3. The breadth of protection for religious freedom contemplated by the statutes (RFRA and RLUIPA) and affirmed by the Court was notable, but so was the rigor with which the least restrictive means portion of the analysis was applied. In Holt, the prison argued that its concerns about the shaving of facial hair and escape were unique because of the particular sort of prison it operated, and that its rule was therefore the least restrictive means of securing against the possibility of escape. But the Court rejected that argument for the simple reason that the prison had not done enough to distinguish itself from other prisons that allow facial hair and that had managed these concerns. Other prisons, that is, whose situation was analogous to the Arkansas prison (even if not identical) used less restrictive means to achieve their security interests.

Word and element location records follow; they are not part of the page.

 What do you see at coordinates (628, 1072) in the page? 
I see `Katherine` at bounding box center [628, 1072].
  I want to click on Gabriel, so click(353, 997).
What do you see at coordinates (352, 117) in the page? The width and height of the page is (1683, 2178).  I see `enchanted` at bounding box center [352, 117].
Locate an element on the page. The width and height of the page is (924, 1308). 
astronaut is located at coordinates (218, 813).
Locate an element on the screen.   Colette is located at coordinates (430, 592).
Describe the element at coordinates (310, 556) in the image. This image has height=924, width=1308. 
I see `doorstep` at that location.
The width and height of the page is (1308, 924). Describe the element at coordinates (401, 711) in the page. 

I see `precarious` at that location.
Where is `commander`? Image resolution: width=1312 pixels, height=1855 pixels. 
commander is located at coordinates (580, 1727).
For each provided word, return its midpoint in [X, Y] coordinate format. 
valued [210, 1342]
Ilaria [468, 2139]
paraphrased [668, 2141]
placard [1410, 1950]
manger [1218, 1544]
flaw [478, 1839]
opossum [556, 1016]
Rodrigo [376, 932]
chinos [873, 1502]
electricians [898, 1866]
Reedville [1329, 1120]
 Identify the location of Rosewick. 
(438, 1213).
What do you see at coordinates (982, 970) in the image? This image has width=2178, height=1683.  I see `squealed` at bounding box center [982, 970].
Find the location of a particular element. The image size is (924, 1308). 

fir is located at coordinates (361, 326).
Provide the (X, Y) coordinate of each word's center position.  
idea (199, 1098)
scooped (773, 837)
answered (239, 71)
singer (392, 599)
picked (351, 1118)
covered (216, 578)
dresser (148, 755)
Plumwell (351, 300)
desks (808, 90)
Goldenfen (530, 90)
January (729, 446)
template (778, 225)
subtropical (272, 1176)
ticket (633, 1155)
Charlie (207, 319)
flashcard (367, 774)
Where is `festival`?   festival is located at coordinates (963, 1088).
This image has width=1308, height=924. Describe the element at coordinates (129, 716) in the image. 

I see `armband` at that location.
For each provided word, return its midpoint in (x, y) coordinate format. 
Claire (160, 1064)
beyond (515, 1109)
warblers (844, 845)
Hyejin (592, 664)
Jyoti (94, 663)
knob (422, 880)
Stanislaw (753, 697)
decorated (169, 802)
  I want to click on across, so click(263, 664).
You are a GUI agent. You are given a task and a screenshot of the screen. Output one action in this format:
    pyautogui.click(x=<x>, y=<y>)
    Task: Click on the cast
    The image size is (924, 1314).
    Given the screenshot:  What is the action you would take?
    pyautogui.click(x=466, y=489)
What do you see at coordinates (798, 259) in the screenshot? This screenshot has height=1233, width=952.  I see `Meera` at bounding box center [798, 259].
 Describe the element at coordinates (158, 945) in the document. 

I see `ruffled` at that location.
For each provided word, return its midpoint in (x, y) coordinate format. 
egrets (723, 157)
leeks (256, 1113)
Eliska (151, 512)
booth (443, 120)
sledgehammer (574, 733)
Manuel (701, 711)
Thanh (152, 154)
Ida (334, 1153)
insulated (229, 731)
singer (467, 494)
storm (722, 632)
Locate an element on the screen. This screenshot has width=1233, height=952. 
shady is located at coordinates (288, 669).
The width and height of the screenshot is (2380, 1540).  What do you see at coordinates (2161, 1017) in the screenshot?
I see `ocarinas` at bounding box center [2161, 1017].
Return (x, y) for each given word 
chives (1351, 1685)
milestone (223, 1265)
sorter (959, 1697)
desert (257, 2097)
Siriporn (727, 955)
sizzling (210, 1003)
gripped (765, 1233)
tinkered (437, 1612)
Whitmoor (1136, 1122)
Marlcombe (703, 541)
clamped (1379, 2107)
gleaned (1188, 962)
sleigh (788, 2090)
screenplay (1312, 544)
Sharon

The Court looked to the variety of less restrictive means on offer out there in the national universe, and found that the Department should have used one or more of those. This is perhaps a useful elaboration of the least restrictive means test. Unless the government can prove that its burden is truly unique, the Court will look to analogous (even if not identical) solutions to similar problems reached by other governmental entities. If those other solutions seem to have worked without an imposition on religious freedom, then the government has not used the least restrictive means.